Output the data as a numbered list, starting with the line that contains "Open the account profile icon" and continuing through the line that contains "tap(43, 275)". Leave out blank lines.

--- Begin Entries provided ---

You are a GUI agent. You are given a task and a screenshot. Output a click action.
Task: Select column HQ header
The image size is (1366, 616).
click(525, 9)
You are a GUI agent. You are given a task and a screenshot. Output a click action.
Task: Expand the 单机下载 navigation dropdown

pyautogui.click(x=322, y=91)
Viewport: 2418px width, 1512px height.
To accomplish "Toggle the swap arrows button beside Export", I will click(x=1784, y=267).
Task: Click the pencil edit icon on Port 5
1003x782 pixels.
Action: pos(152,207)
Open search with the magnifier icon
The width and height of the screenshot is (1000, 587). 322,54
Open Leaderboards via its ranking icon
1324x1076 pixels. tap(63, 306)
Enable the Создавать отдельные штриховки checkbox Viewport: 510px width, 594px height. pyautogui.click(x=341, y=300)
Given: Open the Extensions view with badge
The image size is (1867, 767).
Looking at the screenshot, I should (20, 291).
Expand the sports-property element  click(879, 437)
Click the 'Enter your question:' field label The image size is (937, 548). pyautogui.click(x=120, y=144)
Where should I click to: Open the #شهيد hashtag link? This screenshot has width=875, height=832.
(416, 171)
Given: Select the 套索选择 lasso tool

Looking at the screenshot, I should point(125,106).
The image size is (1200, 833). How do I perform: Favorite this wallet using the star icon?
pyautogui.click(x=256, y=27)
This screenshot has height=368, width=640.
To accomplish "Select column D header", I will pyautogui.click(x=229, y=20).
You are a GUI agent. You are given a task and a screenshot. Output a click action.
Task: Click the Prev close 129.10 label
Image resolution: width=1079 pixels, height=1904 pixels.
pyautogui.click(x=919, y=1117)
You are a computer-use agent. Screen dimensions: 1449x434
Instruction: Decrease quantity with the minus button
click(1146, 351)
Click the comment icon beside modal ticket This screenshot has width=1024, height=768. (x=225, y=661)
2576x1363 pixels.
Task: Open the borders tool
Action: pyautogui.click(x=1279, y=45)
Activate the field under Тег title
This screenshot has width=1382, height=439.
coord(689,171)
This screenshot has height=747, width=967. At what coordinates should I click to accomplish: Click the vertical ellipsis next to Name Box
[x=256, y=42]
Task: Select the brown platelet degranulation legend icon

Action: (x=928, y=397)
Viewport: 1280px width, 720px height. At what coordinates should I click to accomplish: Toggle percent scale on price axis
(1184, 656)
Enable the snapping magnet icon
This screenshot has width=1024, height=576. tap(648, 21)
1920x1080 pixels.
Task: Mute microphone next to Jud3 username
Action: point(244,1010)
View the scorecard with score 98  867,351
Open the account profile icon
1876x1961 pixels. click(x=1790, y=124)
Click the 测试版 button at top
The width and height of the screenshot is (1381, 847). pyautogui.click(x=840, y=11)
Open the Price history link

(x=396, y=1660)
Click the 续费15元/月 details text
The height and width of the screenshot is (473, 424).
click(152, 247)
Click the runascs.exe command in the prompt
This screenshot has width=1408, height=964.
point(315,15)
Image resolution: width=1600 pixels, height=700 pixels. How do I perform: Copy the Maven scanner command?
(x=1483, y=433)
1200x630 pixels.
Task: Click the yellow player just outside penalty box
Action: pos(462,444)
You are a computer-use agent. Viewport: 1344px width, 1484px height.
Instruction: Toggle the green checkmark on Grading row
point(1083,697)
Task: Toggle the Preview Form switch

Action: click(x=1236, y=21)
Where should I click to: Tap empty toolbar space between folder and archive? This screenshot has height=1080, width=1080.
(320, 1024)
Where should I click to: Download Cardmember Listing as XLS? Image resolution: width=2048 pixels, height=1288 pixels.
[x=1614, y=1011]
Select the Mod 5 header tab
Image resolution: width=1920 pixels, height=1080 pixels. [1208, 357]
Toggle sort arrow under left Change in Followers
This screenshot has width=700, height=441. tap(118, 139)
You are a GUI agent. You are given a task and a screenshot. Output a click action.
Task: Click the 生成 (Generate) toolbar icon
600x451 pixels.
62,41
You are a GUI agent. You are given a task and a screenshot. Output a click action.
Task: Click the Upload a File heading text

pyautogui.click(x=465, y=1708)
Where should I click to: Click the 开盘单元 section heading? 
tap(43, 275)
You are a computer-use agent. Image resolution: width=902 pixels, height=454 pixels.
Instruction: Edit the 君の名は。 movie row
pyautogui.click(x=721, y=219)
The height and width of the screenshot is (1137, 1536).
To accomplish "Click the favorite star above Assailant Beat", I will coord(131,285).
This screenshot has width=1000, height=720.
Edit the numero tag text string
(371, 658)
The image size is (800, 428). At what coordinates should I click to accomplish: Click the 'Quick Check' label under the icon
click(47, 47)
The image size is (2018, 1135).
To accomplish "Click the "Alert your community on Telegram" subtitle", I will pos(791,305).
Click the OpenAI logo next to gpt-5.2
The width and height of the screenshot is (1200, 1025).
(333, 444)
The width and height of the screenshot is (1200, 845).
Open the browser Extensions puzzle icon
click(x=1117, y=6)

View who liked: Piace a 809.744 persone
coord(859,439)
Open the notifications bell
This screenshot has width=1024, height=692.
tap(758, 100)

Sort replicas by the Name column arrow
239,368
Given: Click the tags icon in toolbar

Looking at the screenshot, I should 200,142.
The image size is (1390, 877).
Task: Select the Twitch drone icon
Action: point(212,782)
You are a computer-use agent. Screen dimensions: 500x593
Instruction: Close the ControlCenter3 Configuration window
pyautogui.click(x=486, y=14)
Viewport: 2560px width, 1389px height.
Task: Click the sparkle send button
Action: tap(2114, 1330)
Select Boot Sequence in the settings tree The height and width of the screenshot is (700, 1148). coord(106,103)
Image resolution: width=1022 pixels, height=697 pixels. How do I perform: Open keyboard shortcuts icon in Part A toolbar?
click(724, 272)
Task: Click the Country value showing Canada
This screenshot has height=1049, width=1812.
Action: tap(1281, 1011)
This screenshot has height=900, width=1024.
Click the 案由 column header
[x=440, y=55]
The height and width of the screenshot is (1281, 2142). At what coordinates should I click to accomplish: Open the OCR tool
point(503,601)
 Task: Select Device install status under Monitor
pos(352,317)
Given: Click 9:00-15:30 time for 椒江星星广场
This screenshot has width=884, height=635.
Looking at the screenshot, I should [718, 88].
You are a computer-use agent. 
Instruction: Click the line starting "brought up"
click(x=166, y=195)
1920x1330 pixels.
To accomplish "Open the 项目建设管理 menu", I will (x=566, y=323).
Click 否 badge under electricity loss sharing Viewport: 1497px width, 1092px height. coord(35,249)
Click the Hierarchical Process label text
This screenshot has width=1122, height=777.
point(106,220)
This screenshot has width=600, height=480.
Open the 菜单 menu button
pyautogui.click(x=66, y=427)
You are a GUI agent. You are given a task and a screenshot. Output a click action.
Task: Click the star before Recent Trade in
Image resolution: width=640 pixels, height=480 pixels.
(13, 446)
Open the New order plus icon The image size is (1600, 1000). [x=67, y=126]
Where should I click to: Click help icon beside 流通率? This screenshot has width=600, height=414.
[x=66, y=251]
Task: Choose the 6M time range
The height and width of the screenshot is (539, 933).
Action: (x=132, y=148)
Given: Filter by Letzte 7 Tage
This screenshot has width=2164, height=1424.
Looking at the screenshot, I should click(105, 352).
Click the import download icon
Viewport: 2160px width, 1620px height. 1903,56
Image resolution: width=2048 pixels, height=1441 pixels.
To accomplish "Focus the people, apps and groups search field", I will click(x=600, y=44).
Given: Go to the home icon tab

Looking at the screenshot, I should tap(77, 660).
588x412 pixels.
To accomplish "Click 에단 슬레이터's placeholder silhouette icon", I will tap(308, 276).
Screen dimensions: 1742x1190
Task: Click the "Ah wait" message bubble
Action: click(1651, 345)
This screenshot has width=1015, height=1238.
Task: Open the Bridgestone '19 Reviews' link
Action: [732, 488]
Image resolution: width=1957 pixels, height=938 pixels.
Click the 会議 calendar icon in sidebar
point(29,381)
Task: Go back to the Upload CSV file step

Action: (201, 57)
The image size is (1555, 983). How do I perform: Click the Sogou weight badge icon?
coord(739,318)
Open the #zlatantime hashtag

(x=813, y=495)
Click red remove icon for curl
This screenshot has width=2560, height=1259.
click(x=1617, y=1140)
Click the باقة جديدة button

--- End Entries provided ---

__Worked answer__:
1. Open the account profile icon
2. 1876x1961 pixels. click(x=1790, y=124)
3. Click the 测试版 button at top
4. The width and height of the screenshot is (1381, 847). pyautogui.click(x=840, y=11)
5. Open the Price history link
6. (x=396, y=1660)
7. Click the 续费15元/月 details text
8. The height and width of the screenshot is (473, 424).
9. click(152, 247)
10. Click the runascs.exe command in the prompt
11. This screenshot has width=1408, height=964.
12. point(315,15)
13. Image resolution: width=1600 pixels, height=700 pixels. How do I perform: Copy the Maven scanner command?
14. (x=1483, y=433)
15. 1200x630 pixels.
16. Task: Click the yellow player just outside penalty box
17. Action: pos(462,444)
18. You are a computer-use agent. Viewport: 1344px width, 1484px height.
19. Instruction: Toggle the green checkmark on Grading row
20. point(1083,697)
21. Task: Toggle the Preview Form switch
22. Action: click(x=1236, y=21)
23. Where should I click to: Tap empty toolbar space between folder and archive? This screenshot has height=1080, width=1080.
24. (320, 1024)
25. Where should I click to: Download Cardmember Listing as XLS? Image resolution: width=2048 pixels, height=1288 pixels.
26. [x=1614, y=1011]
27. Select the Mod 5 header tab
28. Image resolution: width=1920 pixels, height=1080 pixels. [1208, 357]
29. Toggle sort arrow under left Change in Followers
30. This screenshot has width=700, height=441. tap(118, 139)
31. You are a GUI agent. You are given a task and a screenshot. Output a click action.
32. Task: Click the 生成 (Generate) toolbar icon
33. 600x451 pixels.
34. 62,41
35. You are a GUI agent. You are given a task and a screenshot. Output a click action.
36. Task: Click the Upload a File heading text
37. pyautogui.click(x=465, y=1708)
38. Where should I click to: Click the 开盘单元 section heading? 
39. tap(43, 275)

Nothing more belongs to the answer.